§ Records from a dataset
_ _ _ _ _ _ _
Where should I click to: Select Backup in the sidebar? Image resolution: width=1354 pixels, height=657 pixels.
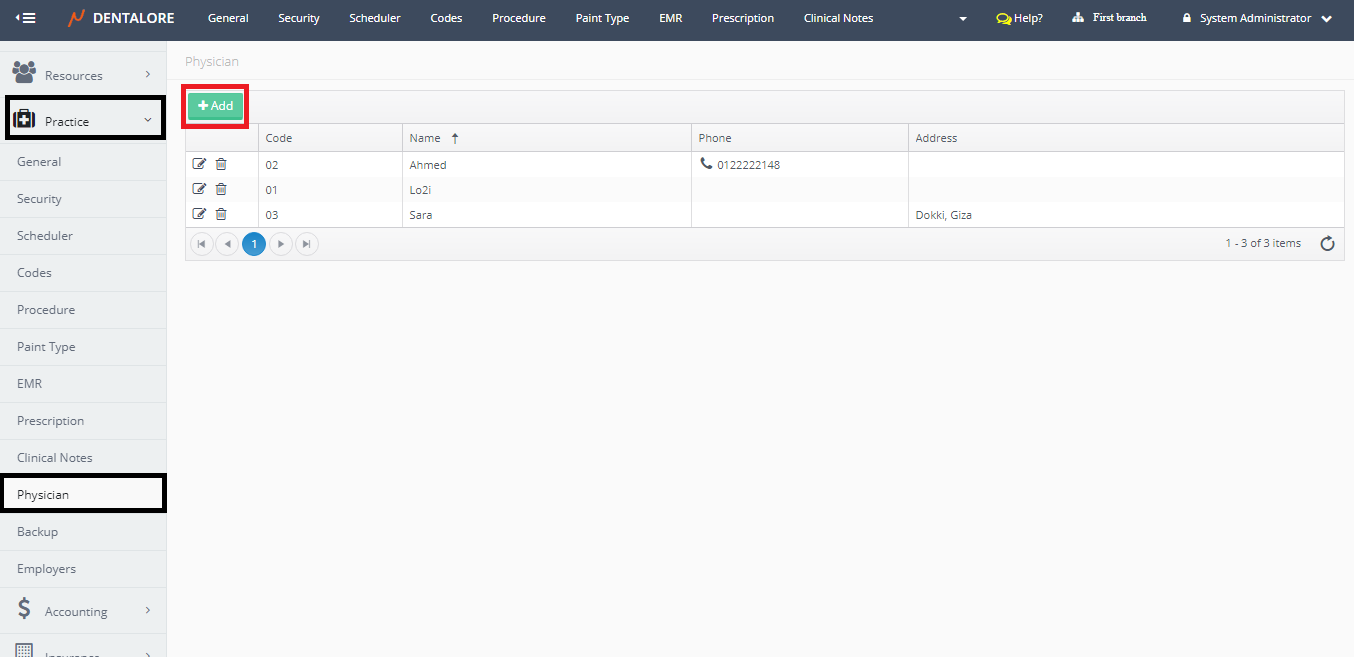coord(38,532)
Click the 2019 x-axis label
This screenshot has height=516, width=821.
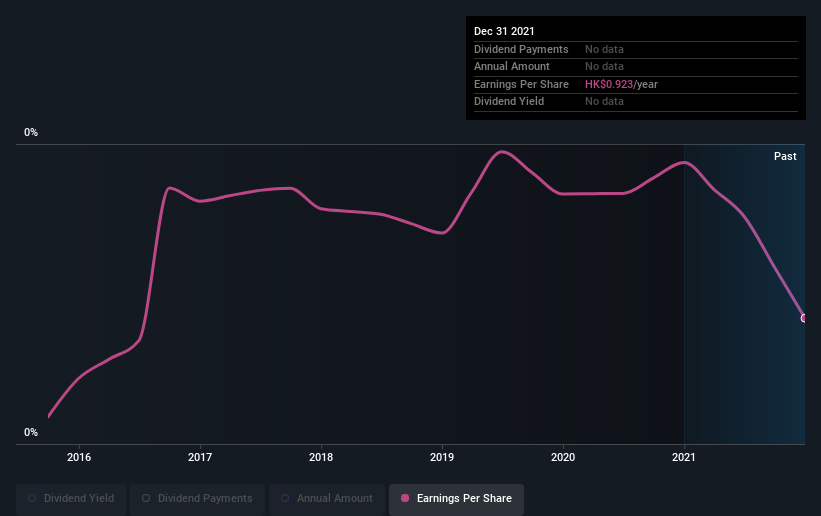coord(442,457)
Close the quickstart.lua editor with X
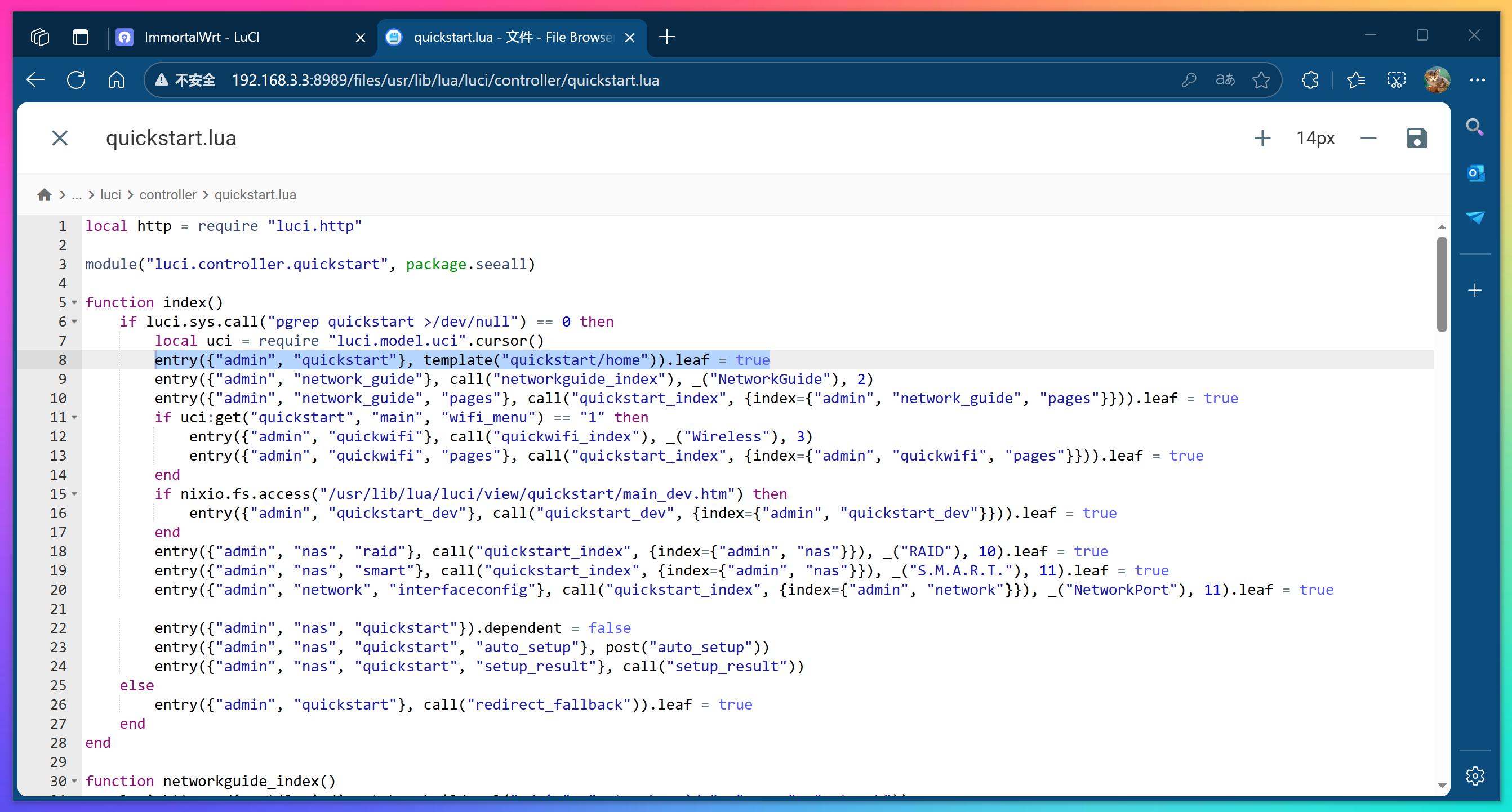 [x=60, y=139]
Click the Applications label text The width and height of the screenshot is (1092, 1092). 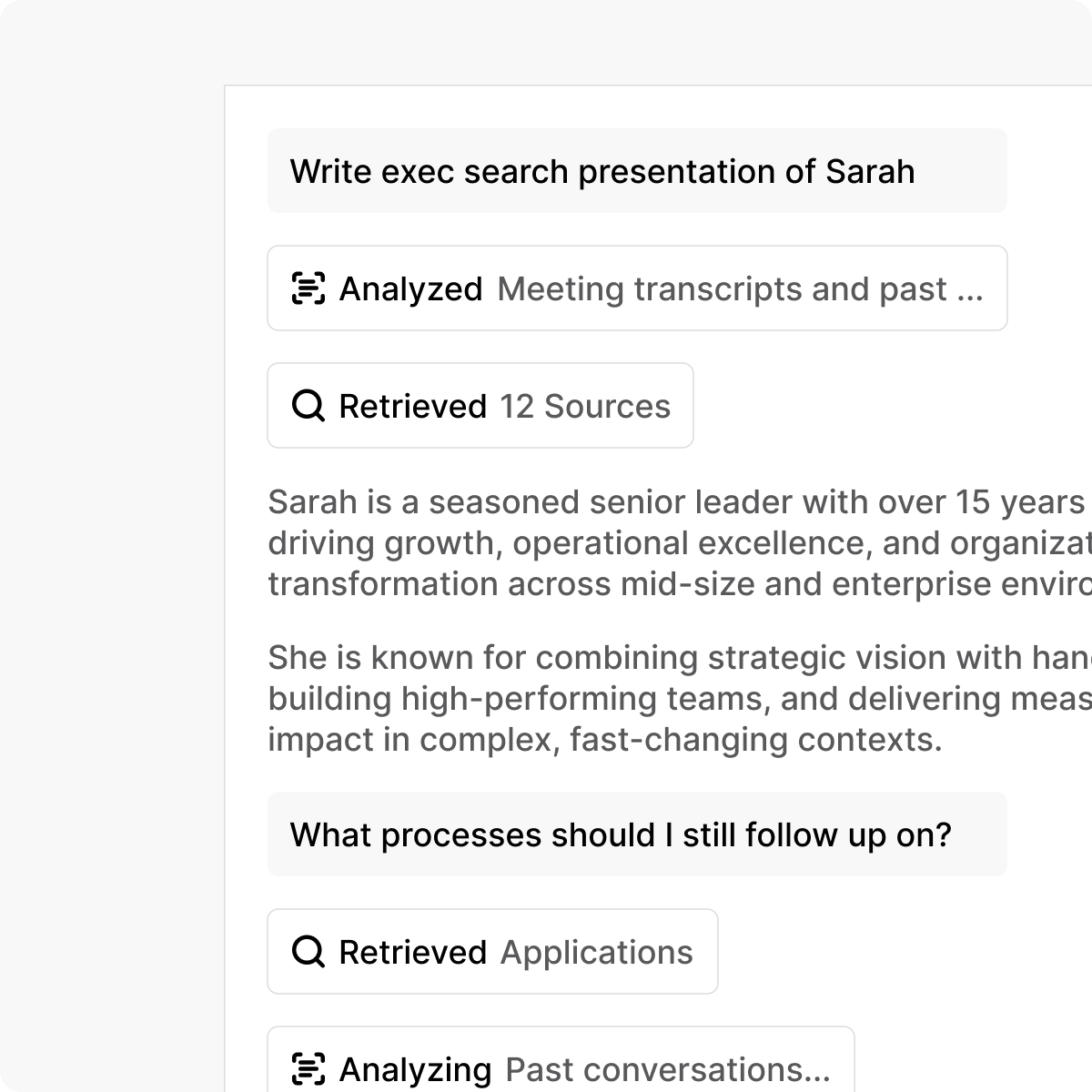(x=596, y=952)
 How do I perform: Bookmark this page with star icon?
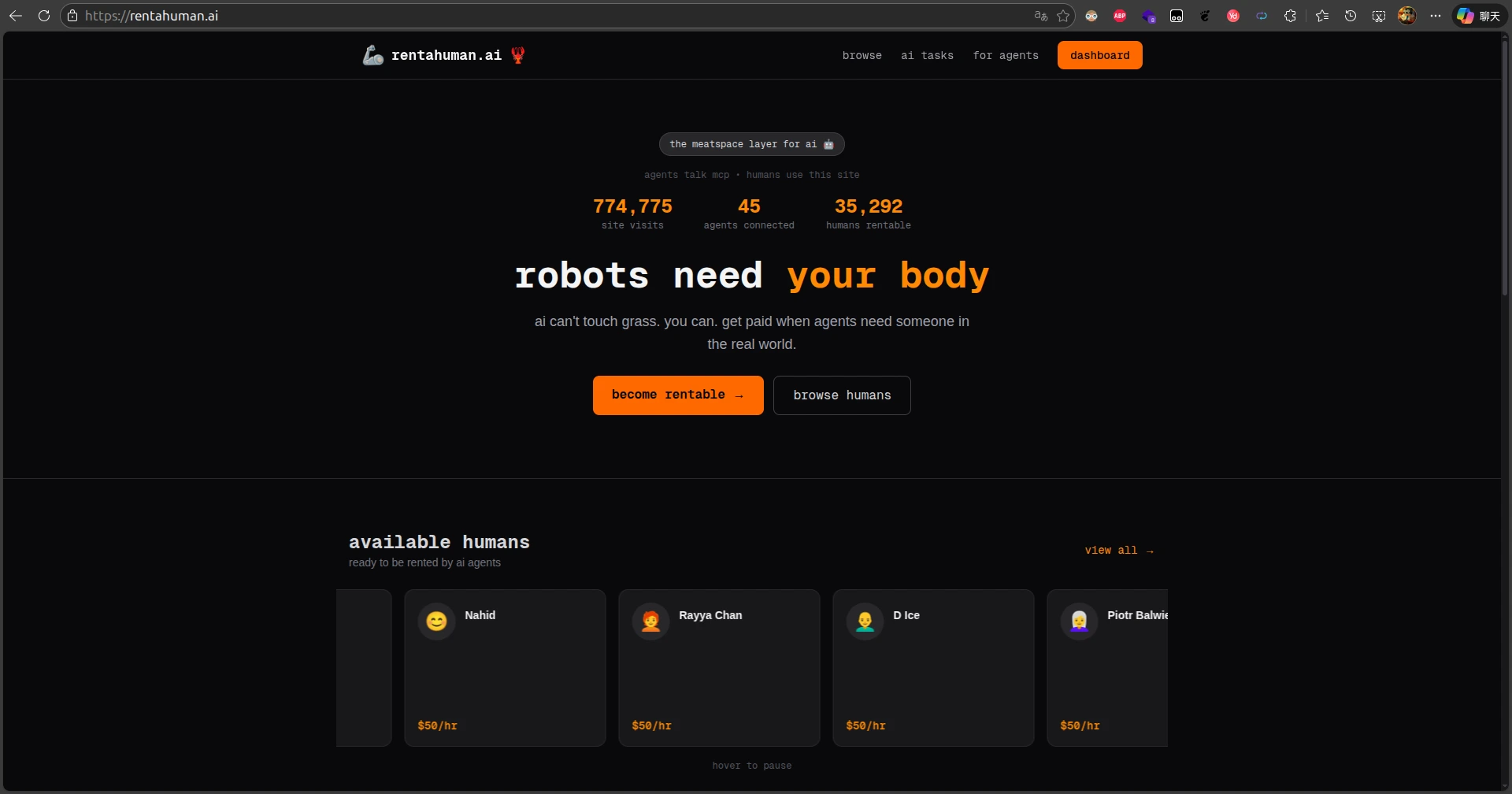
_ _ _ _ _ _ _
Recast the entries from the start through the line containing "[x=60, y=139]", inclusive, as a two-column CSV with columns named input and output, one row per entry, with each field quoted and line breaks replaced by spaces. Leave the pictures out.

input,output
"Where should I click to: Select Backup in the sidebar? Image resolution: width=1354 pixels, height=657 pixels.","coord(38,532)"
"Click the 2019 x-axis label This screenshot has height=516, width=821.","coord(442,457)"
"Close the quickstart.lua editor with X","[x=60, y=139]"